(Data in this exercise Opens)

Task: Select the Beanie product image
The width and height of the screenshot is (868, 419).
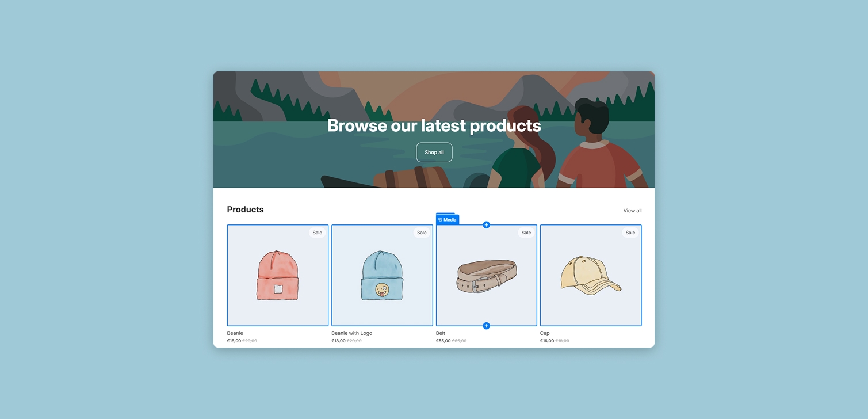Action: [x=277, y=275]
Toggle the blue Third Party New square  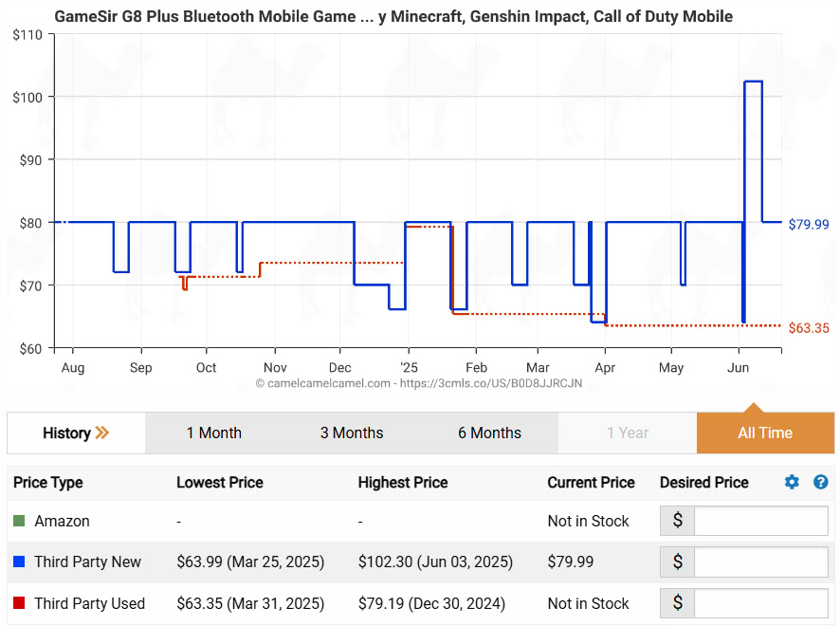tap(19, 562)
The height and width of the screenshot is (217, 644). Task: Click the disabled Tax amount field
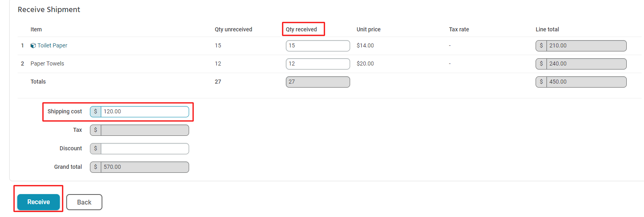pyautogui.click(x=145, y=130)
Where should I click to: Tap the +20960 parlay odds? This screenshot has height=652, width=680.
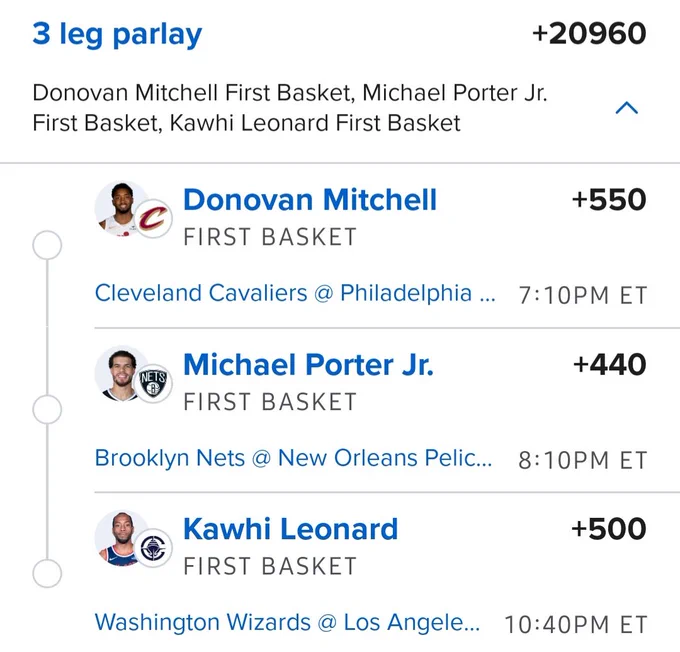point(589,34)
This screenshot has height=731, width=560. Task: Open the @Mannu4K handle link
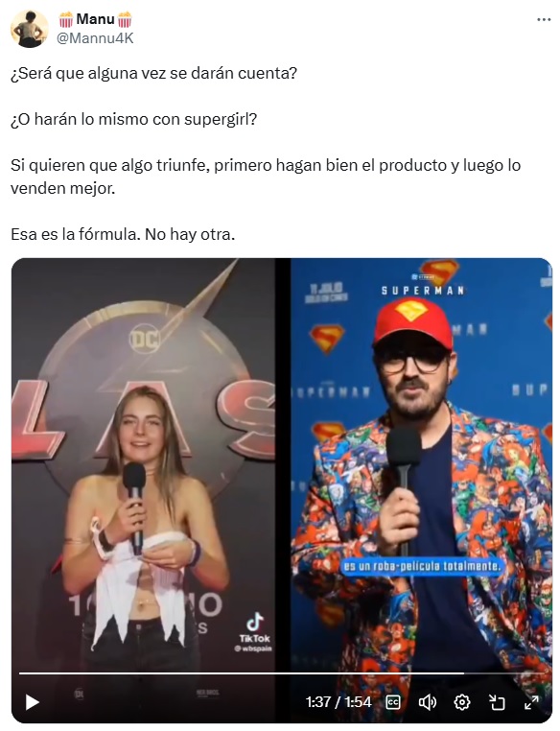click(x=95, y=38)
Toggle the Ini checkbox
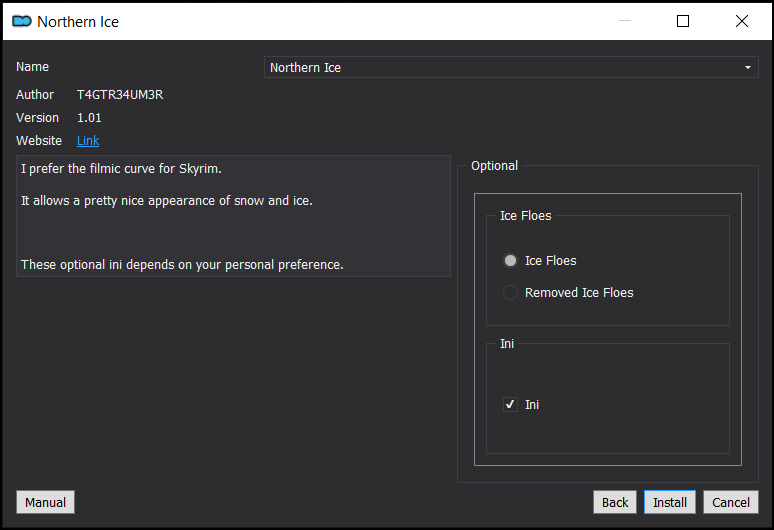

(Data in this exercise Closes)

Task brief » Pictures aside, set down the lines from the one containing "The height and" through the end of the records above, exactly and only those.

Solved exercise »
The height and width of the screenshot is (217, 644). Task: Click the disabled Tax amount field
pyautogui.click(x=145, y=130)
Where should I click to: Tap the +20960 parlay odds? This screenshot has height=652, width=680.
point(589,34)
This screenshot has height=731, width=560. Task: Open the @Mannu4K handle link
click(x=95, y=38)
Toggle the Ini checkbox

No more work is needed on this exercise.